Joe Biden banks on $3.6 trillion tax hike on the rich and corporations

In releasing the first Treasury “Green Book” since 2016, the Biden administration revived a tradition that the Trump administration had abandoned.

By: New York Times | Washington |
Updated: May 29, 2021 9:20:26 am
President Joe Biden (Sarah Silbiger/The New York Times, File)

Written by Alan Rappeport

President Joe Biden on Friday unveiled $3.6 trillion in tax increases on wealthy Americans and big corporations to pay for his plans to combat climate change, reduce income inequality and significantly expand the nation’s social safety net.

For the wealthiest taxpayers, the proposals would mean higher taxes on their income, the sale of their investments and the transfer of their assets when they die. Starting at the end of 2021, the top individual income tax rate would rise to 39.6% from 37%, reversing the Trump administration’s tax cuts for the highest income taxpayers.
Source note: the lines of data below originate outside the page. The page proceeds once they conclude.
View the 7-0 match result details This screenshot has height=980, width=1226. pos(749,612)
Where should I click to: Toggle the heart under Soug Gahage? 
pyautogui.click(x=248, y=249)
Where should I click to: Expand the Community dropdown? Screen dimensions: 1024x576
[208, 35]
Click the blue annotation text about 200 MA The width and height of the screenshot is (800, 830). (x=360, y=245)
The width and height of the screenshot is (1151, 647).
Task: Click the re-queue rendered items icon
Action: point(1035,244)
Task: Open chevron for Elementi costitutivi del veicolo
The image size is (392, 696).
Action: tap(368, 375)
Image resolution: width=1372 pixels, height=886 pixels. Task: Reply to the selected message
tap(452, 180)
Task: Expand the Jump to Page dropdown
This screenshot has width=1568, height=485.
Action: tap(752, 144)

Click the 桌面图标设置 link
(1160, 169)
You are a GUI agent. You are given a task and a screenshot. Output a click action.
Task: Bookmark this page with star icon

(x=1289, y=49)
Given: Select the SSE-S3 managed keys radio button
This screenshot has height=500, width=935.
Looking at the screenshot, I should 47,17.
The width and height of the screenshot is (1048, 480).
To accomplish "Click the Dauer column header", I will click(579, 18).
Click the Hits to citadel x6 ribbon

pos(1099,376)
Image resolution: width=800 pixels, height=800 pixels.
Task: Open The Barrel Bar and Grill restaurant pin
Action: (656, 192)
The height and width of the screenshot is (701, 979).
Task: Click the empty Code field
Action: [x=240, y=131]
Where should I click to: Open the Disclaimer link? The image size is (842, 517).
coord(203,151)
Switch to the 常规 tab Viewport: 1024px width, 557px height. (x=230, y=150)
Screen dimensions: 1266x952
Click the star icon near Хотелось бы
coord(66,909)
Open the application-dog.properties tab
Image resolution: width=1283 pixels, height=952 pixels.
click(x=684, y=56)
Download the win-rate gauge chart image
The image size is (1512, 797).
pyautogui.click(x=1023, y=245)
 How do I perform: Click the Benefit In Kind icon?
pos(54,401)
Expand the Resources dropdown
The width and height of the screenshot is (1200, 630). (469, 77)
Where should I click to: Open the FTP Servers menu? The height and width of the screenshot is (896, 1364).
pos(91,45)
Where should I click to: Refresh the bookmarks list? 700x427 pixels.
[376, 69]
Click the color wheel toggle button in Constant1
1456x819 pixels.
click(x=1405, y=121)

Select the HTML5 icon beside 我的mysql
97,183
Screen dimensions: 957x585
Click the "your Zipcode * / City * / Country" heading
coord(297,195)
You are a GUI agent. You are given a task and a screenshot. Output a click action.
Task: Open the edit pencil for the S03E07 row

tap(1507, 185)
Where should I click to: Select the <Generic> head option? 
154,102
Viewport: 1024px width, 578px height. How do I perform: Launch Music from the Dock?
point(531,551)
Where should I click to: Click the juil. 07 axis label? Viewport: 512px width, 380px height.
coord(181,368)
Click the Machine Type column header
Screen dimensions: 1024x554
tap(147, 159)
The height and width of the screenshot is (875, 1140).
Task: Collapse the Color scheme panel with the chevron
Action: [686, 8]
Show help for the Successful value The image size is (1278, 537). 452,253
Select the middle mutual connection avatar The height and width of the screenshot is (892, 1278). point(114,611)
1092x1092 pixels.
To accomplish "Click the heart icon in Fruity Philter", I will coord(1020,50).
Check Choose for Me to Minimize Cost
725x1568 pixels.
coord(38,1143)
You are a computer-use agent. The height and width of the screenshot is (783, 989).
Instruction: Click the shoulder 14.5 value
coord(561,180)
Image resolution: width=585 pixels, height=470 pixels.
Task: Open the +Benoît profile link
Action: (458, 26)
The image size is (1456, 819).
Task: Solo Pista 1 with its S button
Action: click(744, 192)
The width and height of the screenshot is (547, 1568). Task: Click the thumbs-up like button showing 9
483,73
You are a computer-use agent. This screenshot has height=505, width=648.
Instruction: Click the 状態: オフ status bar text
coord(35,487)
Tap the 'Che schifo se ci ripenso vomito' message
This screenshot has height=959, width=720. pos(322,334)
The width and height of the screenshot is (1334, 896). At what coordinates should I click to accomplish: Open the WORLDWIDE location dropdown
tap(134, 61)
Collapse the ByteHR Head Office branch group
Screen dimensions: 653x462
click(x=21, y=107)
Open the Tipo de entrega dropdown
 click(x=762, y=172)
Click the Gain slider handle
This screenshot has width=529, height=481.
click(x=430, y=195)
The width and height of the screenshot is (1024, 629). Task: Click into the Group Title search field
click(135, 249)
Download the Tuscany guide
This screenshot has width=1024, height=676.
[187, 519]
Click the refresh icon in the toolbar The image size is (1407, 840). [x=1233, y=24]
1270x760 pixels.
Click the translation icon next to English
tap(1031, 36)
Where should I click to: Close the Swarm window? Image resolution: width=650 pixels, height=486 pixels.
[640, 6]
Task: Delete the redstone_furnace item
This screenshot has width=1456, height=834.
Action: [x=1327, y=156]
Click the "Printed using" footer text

The new rate would apply to income over $509,300 for married couples filing jointly and $452,700 for unmarried individuals.

Taxes on capital gains — the proceeds of selling assets like stock or a boat — for people earning more than $1 million would be taxed as ordinary income, effectively increasing the rate wealthy individuals pay on that money to 39.6% from 20%.

Because capital gains income would also still be subject to a 3.8% surtax that helps fund the Affordable Care Act, the conservative Tax Foundation estimated that high-earning taxpayers in some states could face tax rates on their capital gains that are above 50%, the highest such tax burden in a century.

Corporations would also face a higher income tax rate, 28% from the existing 21%, as well as a crackdown on profit shifting and the end of tax breaks for energy companies that pollute the environment. A beefed up Internal Revenue Service would be standing watch to ensure that the federal government can afford to chase rich tax cheats.

The tax increases would be offset by $1.2 trillion of new tax credits and benefits to encourage development of green energy technology and to expand access to low-income housing and child care. The proposals were the most detailed look to date at how the Biden administration would pay for its $4 trillion jobs and infrastructure plans.

In releasing the first Treasury “Green Book” since 2016, the Biden administration revived a tradition that the Trump administration had abandoned.

Biden’s tax proposals will almost certainly not be enacted as written by a narrowly divided Congress. Republicans already denouncing the plan could be joined by some moderate Democrats.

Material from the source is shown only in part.